Tom Head’s venture into an alternate reality—in which an American president abdicates to the United Nations, citizens rise up in revolt and the United Nations invades anyplace, let alone West Texas—is the looniest damn thing I’ve ever heard a Texas elected official say. The competition is fierce, mind you, but I think Head’s comments barely beat out Debbie Riddle’s “anchor babies” interview. It certainly makes Rick Perry’s secession remark seem plausible by comparison.

(By the way, the best part of that video of Head’s remarks is the interviewer who’s awkwardly stuck there nodding like a bobble-head doll and answering Head’s fantasies with “rights” and “uh-huhs” and even one “true.”)

But, as always in politics, there’s a story behind the story. In this case, the backstory may help explain what Head was up to—well, maybe not explain it, but at least provide some context. I’ll add the disclaimer that I have no idea why Head said what he did. I don’t know whether it was a political ploy or whether he actually believes it. I have no insight into what Tom Head actually thinks, and that’s probably a good thing.

But if you look at the backstory, it seems the reelection that should most concern Tom Head isn’t Obama’s, but his own.

Head’s remark was meant to justify a tax increase.
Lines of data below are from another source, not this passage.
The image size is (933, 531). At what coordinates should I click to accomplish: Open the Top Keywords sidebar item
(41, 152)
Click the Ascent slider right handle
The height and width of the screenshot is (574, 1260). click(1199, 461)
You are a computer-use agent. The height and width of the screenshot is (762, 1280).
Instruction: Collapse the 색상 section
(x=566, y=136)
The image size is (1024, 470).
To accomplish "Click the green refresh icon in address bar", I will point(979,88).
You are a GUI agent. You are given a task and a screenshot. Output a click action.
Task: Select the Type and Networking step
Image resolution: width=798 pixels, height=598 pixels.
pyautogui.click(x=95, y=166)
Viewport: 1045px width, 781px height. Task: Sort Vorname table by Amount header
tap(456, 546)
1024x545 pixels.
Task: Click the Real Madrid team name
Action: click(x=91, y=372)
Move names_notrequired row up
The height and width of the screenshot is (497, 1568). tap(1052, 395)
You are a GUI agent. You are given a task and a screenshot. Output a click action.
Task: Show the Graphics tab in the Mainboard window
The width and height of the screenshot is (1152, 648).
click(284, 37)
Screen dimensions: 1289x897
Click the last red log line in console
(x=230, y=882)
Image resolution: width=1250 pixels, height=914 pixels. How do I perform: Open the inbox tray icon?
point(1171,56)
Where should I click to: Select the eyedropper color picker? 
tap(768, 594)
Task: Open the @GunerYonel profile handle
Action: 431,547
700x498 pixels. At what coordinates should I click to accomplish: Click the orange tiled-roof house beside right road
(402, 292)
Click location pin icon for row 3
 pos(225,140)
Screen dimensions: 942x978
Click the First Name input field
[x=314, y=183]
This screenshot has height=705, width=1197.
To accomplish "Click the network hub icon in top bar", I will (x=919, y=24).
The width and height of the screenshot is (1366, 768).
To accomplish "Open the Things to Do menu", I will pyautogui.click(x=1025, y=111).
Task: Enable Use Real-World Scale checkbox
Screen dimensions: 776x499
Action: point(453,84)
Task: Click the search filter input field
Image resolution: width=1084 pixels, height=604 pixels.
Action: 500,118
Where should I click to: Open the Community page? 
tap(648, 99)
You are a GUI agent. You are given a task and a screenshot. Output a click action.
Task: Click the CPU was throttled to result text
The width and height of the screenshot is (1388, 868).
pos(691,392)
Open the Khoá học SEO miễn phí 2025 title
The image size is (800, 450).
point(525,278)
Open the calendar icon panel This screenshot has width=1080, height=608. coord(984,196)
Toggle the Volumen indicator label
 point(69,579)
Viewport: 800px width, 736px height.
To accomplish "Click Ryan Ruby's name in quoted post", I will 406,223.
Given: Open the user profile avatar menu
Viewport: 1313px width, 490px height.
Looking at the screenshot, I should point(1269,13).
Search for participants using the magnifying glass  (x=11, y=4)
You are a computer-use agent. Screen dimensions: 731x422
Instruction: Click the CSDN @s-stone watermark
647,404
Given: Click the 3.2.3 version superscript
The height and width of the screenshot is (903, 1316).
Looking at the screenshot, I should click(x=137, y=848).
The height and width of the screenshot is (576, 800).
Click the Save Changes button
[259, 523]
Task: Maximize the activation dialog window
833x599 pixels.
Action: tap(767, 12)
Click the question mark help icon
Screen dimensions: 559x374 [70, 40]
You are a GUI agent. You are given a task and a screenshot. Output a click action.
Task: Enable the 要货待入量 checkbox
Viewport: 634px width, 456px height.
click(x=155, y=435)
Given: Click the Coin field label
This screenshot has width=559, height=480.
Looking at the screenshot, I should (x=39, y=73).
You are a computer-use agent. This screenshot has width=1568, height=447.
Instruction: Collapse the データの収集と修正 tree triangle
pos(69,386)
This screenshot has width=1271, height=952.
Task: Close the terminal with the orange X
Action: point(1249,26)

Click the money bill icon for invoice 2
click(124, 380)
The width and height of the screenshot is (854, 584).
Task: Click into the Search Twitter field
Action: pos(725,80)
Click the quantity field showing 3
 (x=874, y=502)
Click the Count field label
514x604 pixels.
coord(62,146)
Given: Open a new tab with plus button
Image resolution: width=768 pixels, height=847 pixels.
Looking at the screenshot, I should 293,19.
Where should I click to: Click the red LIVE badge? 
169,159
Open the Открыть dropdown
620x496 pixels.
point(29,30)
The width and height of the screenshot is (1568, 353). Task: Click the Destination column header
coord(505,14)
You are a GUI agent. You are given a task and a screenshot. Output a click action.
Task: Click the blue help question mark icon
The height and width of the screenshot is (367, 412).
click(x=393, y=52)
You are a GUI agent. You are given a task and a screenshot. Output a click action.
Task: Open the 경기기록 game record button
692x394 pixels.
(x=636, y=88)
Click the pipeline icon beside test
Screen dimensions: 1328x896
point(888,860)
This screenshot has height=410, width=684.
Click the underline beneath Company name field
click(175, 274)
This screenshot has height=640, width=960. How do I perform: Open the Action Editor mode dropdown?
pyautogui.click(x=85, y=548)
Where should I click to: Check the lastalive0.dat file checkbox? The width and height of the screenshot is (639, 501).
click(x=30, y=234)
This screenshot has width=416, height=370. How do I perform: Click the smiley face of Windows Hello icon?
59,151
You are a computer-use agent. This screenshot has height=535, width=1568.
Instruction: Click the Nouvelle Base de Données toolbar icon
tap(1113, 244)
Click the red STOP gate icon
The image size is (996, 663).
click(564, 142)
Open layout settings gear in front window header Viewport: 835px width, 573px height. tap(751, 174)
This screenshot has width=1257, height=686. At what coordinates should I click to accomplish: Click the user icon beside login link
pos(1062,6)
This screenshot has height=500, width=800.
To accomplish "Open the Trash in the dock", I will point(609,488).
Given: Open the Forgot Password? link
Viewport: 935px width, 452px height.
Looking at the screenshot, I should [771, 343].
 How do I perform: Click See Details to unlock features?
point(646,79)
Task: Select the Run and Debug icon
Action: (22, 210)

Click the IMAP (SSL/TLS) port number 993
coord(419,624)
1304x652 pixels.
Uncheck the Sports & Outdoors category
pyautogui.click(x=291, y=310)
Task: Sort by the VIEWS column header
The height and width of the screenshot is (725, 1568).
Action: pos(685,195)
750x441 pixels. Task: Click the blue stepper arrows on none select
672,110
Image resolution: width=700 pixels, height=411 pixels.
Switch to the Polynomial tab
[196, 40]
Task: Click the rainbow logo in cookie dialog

Lubbock County commissioners are considering a hike in the property tax to pay for seven new positions and new equipment for the county sheriff’s department, and salary raises for the DA’s staff. It’s your basic tax-and-spend plan.

The extra officers are needed to ensure public safety in Lubbock—at least that’s how county commissioners have been trying to justify the tax hike at a time when every other Republican in America is trying to cut taxes. Head’s comments were just another variation of this, taken to another level.

The sheriff’s department has asked for funding increases in recent years. The reason it needs more money? Mismanagement by Head and other county officials. (For all you out-of-staters: In Texas, the “county judge” is actually an elected administrator, who along with the other county commissioners, oversees county government.)

In 2011, Lubbock County opened a massive, 1,500-bed $100 million county jail. The county didn’t need a jail nearly that big, but Head and other officials hoped to lease out jail space to the federal government or other outside entities that needed to stash prisoners somewhere.

This is a racket that many communities in Texas have tried with diminishing returns. (The criminal justice blog Grits for Breakfast has excellent coverage of the issue here and here.) Lubbock County missed the boom in immigrant detention, and now the big expensive jail sits only 70-percent full, according to the Lubbock Avalanche-Journal.

Meanwhile the staffing costs of operating the massive jail are draining sheriff’s department resources, which has led to call response times going up and some cases going uninvestigated.

As the Avalanche-Journal reported last year, “The almost $100 million county jail dominated county budgets even before voters approved $82 million for its construction in 2002. Call times have languished and cases gone without investigation as spending on the roughly 1,500-inmate facility crowded out new deputies and other officers for the growing county.”

The county instituted property tax increases to help pay for the jail, but it’s still been a disaster that’s straining county resources.

All that eventually comes back to Tom Head, who’s been county judge since 1999.

So let’s recap. Under Head, we have multiple tax increases to compensate for a bloated government project that isn’t functioning as planned. That kind of record could earn Head a Republican primary opponent in a conservative place like Lubbock. He’s up for reelection in 2014.

I don’t know if Head plans to run for office again. But given that he’s pitching another tax increase to make up for the county jail boondoggle, you can begin to understand why he wanted to change the subject and make the tax-increase debate more about Obama’s U.N. invasion or whatever other unlikely catastrophe he could dream up that needed more county law enforcement.

Either way—whether he actually believes what he said or was trying to distract voters from a tax increase caused by the jail fiasco—Head will have a lot to answer for.